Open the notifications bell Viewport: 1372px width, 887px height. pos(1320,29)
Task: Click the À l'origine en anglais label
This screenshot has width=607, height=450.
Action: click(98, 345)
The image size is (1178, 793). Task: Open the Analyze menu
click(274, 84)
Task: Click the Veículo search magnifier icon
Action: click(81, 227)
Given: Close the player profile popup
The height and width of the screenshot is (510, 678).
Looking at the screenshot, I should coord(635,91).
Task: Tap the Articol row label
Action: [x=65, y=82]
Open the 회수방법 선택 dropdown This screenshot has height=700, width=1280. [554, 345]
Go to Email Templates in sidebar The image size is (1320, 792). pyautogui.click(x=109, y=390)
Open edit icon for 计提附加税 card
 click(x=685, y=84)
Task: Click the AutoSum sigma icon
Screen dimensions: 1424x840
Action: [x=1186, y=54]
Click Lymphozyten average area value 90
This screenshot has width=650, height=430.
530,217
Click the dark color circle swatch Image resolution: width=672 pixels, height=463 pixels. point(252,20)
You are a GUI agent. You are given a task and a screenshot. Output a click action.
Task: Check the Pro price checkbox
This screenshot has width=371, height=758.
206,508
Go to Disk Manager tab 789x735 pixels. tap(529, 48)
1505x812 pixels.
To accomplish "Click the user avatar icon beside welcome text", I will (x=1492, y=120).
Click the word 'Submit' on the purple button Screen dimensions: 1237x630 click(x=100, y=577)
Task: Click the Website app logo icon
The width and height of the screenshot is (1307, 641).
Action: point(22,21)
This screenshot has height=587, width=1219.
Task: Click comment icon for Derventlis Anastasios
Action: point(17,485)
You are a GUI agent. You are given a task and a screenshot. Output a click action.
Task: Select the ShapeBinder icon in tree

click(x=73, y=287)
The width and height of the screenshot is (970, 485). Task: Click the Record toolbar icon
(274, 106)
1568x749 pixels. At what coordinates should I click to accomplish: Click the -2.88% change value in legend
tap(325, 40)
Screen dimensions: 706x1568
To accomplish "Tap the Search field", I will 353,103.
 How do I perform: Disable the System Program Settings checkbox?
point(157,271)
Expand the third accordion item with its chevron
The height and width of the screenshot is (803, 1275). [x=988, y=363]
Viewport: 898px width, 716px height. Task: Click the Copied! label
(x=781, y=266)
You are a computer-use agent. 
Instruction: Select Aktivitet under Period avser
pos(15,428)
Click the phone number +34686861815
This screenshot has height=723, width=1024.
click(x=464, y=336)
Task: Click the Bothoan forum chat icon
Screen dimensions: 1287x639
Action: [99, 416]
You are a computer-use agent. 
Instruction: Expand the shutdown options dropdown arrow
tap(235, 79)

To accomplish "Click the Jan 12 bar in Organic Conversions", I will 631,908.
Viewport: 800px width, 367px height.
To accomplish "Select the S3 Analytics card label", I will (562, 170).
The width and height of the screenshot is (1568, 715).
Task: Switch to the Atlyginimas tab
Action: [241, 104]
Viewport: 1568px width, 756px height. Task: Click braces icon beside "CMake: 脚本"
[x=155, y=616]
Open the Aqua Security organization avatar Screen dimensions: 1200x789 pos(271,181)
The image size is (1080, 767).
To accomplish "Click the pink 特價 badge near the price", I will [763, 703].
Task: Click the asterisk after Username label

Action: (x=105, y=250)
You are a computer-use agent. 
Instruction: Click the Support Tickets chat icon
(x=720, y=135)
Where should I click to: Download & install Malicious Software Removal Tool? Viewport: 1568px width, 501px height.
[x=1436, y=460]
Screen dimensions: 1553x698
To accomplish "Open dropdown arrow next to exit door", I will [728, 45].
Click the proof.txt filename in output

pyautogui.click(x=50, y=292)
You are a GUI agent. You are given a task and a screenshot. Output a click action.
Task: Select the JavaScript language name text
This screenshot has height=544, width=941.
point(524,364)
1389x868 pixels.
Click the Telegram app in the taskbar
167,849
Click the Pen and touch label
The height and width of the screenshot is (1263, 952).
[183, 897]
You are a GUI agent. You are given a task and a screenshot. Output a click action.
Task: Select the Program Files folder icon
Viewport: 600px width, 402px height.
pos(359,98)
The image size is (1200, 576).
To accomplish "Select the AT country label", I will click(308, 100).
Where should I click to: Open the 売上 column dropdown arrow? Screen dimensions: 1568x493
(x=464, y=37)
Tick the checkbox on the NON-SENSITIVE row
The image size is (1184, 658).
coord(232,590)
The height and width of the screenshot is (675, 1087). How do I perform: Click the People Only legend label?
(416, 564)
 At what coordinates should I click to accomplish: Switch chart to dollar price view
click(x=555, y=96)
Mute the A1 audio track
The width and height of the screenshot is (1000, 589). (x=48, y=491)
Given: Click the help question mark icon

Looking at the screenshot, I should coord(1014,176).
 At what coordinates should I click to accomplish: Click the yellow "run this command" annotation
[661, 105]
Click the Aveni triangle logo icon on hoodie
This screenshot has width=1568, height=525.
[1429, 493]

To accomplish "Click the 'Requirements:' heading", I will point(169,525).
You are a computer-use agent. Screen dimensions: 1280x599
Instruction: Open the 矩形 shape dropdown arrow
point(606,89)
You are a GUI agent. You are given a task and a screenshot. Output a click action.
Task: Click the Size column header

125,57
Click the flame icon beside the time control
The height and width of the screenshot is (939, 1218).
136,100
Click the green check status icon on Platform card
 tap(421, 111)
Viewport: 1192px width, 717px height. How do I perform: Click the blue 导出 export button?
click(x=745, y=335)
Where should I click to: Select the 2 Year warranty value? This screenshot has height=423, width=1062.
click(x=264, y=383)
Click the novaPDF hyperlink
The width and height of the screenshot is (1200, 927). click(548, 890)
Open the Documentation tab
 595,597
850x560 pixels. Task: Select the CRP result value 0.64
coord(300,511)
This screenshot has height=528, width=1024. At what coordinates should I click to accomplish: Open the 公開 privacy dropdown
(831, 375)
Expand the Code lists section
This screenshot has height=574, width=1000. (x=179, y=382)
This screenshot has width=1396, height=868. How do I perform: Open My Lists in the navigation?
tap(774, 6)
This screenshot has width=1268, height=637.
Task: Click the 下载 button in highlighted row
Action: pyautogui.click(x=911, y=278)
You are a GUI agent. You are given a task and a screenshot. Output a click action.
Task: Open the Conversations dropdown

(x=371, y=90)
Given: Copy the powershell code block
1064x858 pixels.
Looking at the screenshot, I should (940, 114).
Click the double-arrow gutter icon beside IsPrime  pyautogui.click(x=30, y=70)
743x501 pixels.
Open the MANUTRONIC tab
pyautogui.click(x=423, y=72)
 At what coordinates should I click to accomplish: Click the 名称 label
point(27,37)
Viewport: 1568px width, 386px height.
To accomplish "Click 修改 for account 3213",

- - - -

*EXERCISE*. Start with the line above that contains "Go to Disk Manager" and stop after the line that contains "Click the word". Output those lines exactly, and only those.

*ANSWER SPACE*.
Go to Disk Manager tab 789x735 pixels. tap(529, 48)
1505x812 pixels.
To accomplish "Click the user avatar icon beside welcome text", I will (x=1492, y=120).
Click the word 'Submit' on the purple button Screen dimensions: 1237x630 click(x=100, y=577)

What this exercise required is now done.